A Multimodal Bayesian AI Framework for Multispecies Ecological Monitoring with Indigenous Knowledge Integration
Abstract: Contemporary conservation biology faces unprecedented challenges in monitoring biodiversity across scales while respecting
cultural sovereignty and ecological complexity. We present an integrated AI framework that synergistically combines multimodal sensor networks with deeply embedded Indigenous Ecological Knowledge (IEK) to enable real-time, multispecies monitoring across heterogeneous ecosystems. Through rigorous evaluation across 12 benchmark datasets encompassing 3,800+ species and 4.2 million samples, our framework achieves state-of-the-art performance with 94.3% macro F1-score for species identification and 89.7% for behavioral classification. Critically, the Bayesian integration of IEK as structured priors improves rare species detection by 32.7% and enhances ecological plausibility by 41.2% compared to conventional data-driven approaches.
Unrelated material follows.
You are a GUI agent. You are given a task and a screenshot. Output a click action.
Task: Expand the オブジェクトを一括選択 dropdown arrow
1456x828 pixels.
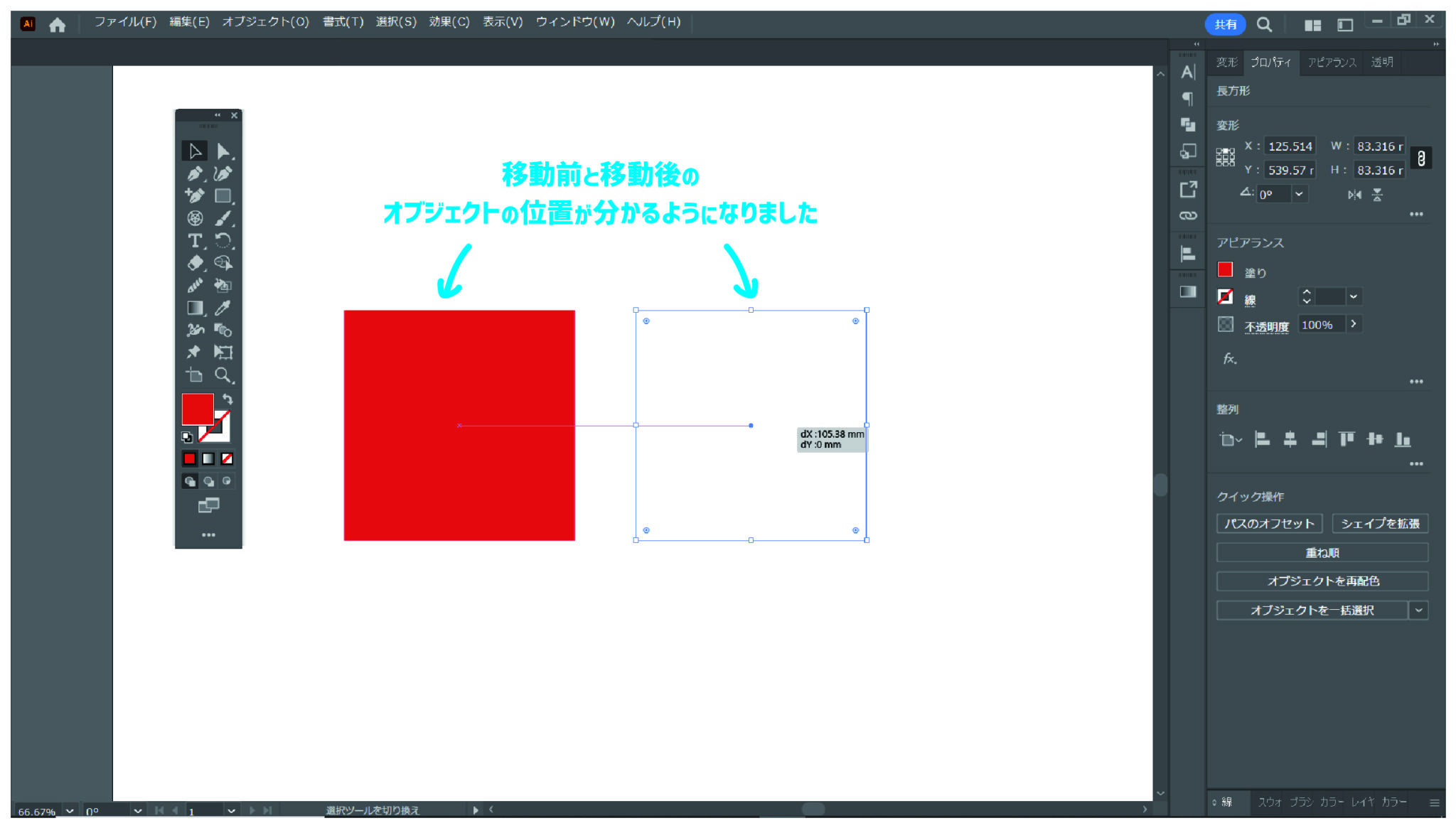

Systematic ablation studies reveal the essential nature of multimodal fusion, with combined acoustic-visual-environmental models outperforming unimodal baselines by 23.8-45.6%. The architecture maintains practical deployability, with optimized edge models achieving 15.3 FPS while preserving 91.2% of cloud-level accuracy. This work establishes a new paradigm for ethically grounded, ecologically intelligent conservation technologies that bridge artificial and ancestral intelligence.